2002-10-12 06:33:57

by Andrew Morton

[permalink] [raw]
Subject: 2.5.42-mm2


url: http://www.zip.com.au/~akpm/linux/patches/2.5/2.5.42/2.5.42-mm2/

mm1 had a little problem in the compilation department - missing chunk
from fs/fcntl.c.

+fix-pgpgout.patch

Fix /proc/vmstat:pgpgin/pgpgout accounting for 512-byte IOs

+dio-fine-alignment.patch

Bring back the 512-byte alignment patch

+sard.patch

Keep sard ticking over

+remove-kiobufs.patch

Remove the kiobuf infrastructure.






kgdb.patch

oprofile-25.patch

misc.patch
misc

hugetlb-meminfo.patch
change hugetlbpage info in /proc/meminfo

dio-bio-add-fix-1.patch
Fix direct-io for bio_add_page()

net-loopback.patch
Disable second copy in the network loopback driver

swsusp-feature.patch
add shrink_all_memory() for swsusp

large-queue-throttle.patch
Improve writer throttling for small machines

exit-page-referenced.patch
Propagate pte referenced bit into pagecache during unmap

swappiness.patch
swappiness control

mapped-start-active.patch
start anonymous pages on the active list

rename-dirty_async_ratio.patch
rename dirty_async_ratio to dirty_ratio

auto-dirty-memory.patch
adaptive dirty-memory thresholding

batched-slab-asap.patch
batched slab shrinking and shrinker callback API

blkdev-o_direct-short-read.patch
Fix O_DIRECT blockdev reads at end-of-device

fix-pgpgout.patch
Fix block IO accounting for 512-byte requests

orlov-allocator.patch

blk-queue-bounce.patch
inline blk_queue_bounce

lseek-ext2_readdir.patch
remove lock_kernel() from ext2_readdir()

msync-correctness.patch
msync correctness fix

dio-fine-alignment.patch
Allow O_DIRECT to use 512-byte alignment

sard.patch
SARD disk accounting

write-deadlock.patch
Fix the generic_file_write-from-same-mmapped-page deadlock

rd-cleanup.patch
Cleanup and fix the ramdisk driver (doesn't work right yet)

spin-lock-check.patch
spinlock/rwlock checking infrastructure

hugetlb-prefault.patch
hugetlbpages: factor out some code for hugetlbfs

ramfs-aops.patch
Move ramfs address_space ops into libfs

hugetlb-header-split.patch
Move hugetlb declarations into their own header

hugetlbfs.patch
hugetlbfs file system

hugetlb-shm.patch
hugetlbfs backing for SYSV shared memory

page_reserved-accounting.patch
Global PageReserved accounting

use-page_reserved_accounting.patch
Use PG_reserved accounting in the VM

ramfs-prepare-write-speedup.patch
correctness fixes in libfs address_space ops

akpm-deadline.patch
deadline scheduler tweaks

intel-user-copy.patch
Faster copt_*_user for Intel ia32 CPUs

raid0-fix.patch
RAID0 fix

rmqueue_bulk.patch
bulk page allocator

free_pages_bulk.patch
Bulk page freeing function

hot_cold_pages.patch
Hot/Cold pages and zone->lock amortisation

readahead-cold-pages.patch
Use cache-cold pages for pagecache reads.

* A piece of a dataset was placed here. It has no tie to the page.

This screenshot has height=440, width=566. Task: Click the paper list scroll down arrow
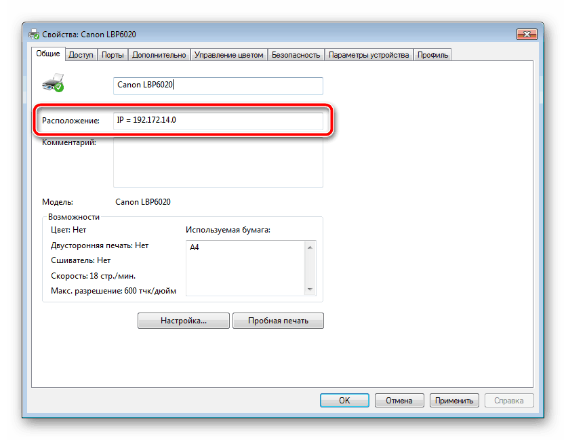click(310, 289)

pagevec-hot-cold-hint.patch
hot/cold hints for truncate and page reclaim

page-reservation.patch
Page reservation API

o_streaming.patch
O_STREAMING support

remove-kiobufs.patch
Remove kiobufs and kiovecs

slab-split-01-rename.patch
slab cleanup: rename static functions

slab-split-02-SMP.patch
slab: enable the cpu arrays on uniprocessor

slab-split-03-tail.patch
slab: reduced internal fragmentation

slab-split-04-drain.patch
slab: take the spinlock in the drain function.

slab-split-05-name.patch
slab: remove spaces from /proc identifiers

slab-split-06-mand-cpuarray.patch
slab: cleanups and speedups

slab-split-07-inline.patch
slab: uninline poisoning checks

slab-split-08-reap.patch
slab: reap timers

cpucache_init-fix.patch
cpucache_init fix

slab-split-10-list_for_each_fix.patch
slab: for a list walking bug

shpte.patch

shpte-ifdef.patch
reduced ifdeffery in the shared pagetable code

shpte-mprotect-fix.patch
fix shared pagetable handling of mprotect

shpte-unmap-fix.patch
shared pagetable unmap fix

shmmap.patch
Proactively share page tables for shared memory

read_barrier_depends.patch
extended barrier primitives

rcu_ltimer.patch
RCU core

dcache_rcu.patch
Use RCU for dcache


2002-10-12 13:19:20

by Ed Tomlinson

[permalink] [raw]
Subject: Re: 2.5.42-mm2

Hi,

This builds fine but gets errors in depmod.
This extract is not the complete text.